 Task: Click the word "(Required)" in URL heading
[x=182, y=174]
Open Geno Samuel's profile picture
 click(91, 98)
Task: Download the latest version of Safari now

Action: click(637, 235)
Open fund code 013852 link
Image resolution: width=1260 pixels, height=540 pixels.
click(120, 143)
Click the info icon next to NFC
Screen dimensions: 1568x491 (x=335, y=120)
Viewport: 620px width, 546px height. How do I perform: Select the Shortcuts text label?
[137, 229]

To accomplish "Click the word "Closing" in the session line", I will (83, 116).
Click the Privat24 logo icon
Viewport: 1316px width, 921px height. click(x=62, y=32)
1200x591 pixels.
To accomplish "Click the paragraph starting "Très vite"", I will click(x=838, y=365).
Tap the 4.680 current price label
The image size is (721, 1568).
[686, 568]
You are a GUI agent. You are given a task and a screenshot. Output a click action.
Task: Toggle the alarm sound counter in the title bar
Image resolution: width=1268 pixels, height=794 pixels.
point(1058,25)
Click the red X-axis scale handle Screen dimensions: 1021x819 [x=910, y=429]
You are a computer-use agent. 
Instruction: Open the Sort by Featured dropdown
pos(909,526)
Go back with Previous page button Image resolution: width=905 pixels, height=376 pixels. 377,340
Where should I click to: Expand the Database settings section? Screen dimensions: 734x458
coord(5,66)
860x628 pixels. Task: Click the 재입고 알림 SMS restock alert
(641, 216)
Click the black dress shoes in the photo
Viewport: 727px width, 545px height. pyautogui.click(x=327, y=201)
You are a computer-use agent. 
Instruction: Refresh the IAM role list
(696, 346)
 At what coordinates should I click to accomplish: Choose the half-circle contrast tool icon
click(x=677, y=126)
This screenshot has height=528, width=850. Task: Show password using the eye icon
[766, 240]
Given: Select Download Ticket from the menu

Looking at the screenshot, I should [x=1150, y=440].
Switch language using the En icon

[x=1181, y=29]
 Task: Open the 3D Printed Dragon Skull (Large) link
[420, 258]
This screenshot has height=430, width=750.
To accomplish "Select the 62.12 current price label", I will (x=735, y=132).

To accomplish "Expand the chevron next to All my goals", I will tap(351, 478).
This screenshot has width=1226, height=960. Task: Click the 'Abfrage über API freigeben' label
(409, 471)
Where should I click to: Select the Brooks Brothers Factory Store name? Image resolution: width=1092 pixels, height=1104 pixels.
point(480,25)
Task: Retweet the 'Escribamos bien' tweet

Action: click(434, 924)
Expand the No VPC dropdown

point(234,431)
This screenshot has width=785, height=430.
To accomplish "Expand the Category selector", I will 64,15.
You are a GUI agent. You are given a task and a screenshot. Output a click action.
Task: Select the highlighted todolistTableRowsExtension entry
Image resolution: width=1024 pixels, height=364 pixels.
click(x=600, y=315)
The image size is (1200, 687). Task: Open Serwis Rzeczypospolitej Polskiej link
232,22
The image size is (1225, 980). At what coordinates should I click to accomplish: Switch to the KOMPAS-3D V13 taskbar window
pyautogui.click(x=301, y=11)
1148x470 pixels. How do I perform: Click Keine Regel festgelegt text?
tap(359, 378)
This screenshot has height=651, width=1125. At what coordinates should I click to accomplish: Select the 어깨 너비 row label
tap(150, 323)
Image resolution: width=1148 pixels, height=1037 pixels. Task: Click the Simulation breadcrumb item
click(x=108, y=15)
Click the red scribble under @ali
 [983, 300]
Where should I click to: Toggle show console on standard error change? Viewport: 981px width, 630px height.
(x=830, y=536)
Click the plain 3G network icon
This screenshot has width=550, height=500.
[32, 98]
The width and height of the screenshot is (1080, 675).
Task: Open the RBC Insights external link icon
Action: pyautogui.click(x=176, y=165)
- - -
**Directions**
The entries are to be retyped in full, with no alteration.

**Written response**
 Task: Click the word "(Required)" in URL heading
[x=182, y=174]
Open Geno Samuel's profile picture
 click(91, 98)
Task: Download the latest version of Safari now

Action: click(637, 235)
Open fund code 013852 link
Image resolution: width=1260 pixels, height=540 pixels.
click(120, 143)
Click the info icon next to NFC
Screen dimensions: 1568x491 (x=335, y=120)
Viewport: 620px width, 546px height. How do I perform: Select the Shortcuts text label?
[137, 229]

To accomplish "Click the word "Closing" in the session line", I will (83, 116).
Click the Privat24 logo icon
Viewport: 1316px width, 921px height. click(x=62, y=32)
1200x591 pixels.
To accomplish "Click the paragraph starting "Très vite"", I will click(x=838, y=365).
Tap the 4.680 current price label
The image size is (721, 1568).
[686, 568]
You are a GUI agent. You are given a task and a screenshot. Output a click action.
Task: Toggle the alarm sound counter in the title bar
Image resolution: width=1268 pixels, height=794 pixels.
point(1058,25)
Click the red X-axis scale handle Screen dimensions: 1021x819 [x=910, y=429]
You are a computer-use agent. 
Instruction: Open the Sort by Featured dropdown
pos(909,526)
Go back with Previous page button Image resolution: width=905 pixels, height=376 pixels. 377,340
Where should I click to: Expand the Database settings section? Screen dimensions: 734x458
coord(5,66)
860x628 pixels. Task: Click the 재입고 알림 SMS restock alert
(641, 216)
Click the black dress shoes in the photo
Viewport: 727px width, 545px height. pyautogui.click(x=327, y=201)
You are a computer-use agent. 
Instruction: Refresh the IAM role list
(696, 346)
 At what coordinates should I click to accomplish: Choose the half-circle contrast tool icon
click(x=677, y=126)
This screenshot has height=528, width=850. Task: Show password using the eye icon
[766, 240]
Given: Select Download Ticket from the menu

Looking at the screenshot, I should [x=1150, y=440].
Switch language using the En icon

[x=1181, y=29]
 Task: Open the 3D Printed Dragon Skull (Large) link
[420, 258]
This screenshot has height=430, width=750.
To accomplish "Select the 62.12 current price label", I will (x=735, y=132).

To accomplish "Expand the chevron next to All my goals", I will tap(351, 478).
This screenshot has width=1226, height=960. Task: Click the 'Abfrage über API freigeben' label
(409, 471)
Where should I click to: Select the Brooks Brothers Factory Store name? Image resolution: width=1092 pixels, height=1104 pixels.
point(480,25)
Task: Retweet the 'Escribamos bien' tweet

Action: click(434, 924)
Expand the No VPC dropdown

point(234,431)
This screenshot has width=785, height=430.
To accomplish "Expand the Category selector", I will 64,15.
You are a GUI agent. You are given a task and a screenshot. Output a click action.
Task: Select the highlighted todolistTableRowsExtension entry
Image resolution: width=1024 pixels, height=364 pixels.
click(x=600, y=315)
The image size is (1200, 687). Task: Open Serwis Rzeczypospolitej Polskiej link
232,22
The image size is (1225, 980). At what coordinates should I click to accomplish: Switch to the KOMPAS-3D V13 taskbar window
pyautogui.click(x=301, y=11)
1148x470 pixels. How do I perform: Click Keine Regel festgelegt text?
tap(359, 378)
This screenshot has height=651, width=1125. At what coordinates should I click to accomplish: Select the 어깨 너비 row label
tap(150, 323)
Image resolution: width=1148 pixels, height=1037 pixels. Task: Click the Simulation breadcrumb item
click(x=108, y=15)
Click the red scribble under @ali
 [983, 300]
Where should I click to: Toggle show console on standard error change? Viewport: 981px width, 630px height.
(x=830, y=536)
Click the plain 3G network icon
This screenshot has width=550, height=500.
[32, 98]
The width and height of the screenshot is (1080, 675).
Task: Open the RBC Insights external link icon
Action: pyautogui.click(x=176, y=165)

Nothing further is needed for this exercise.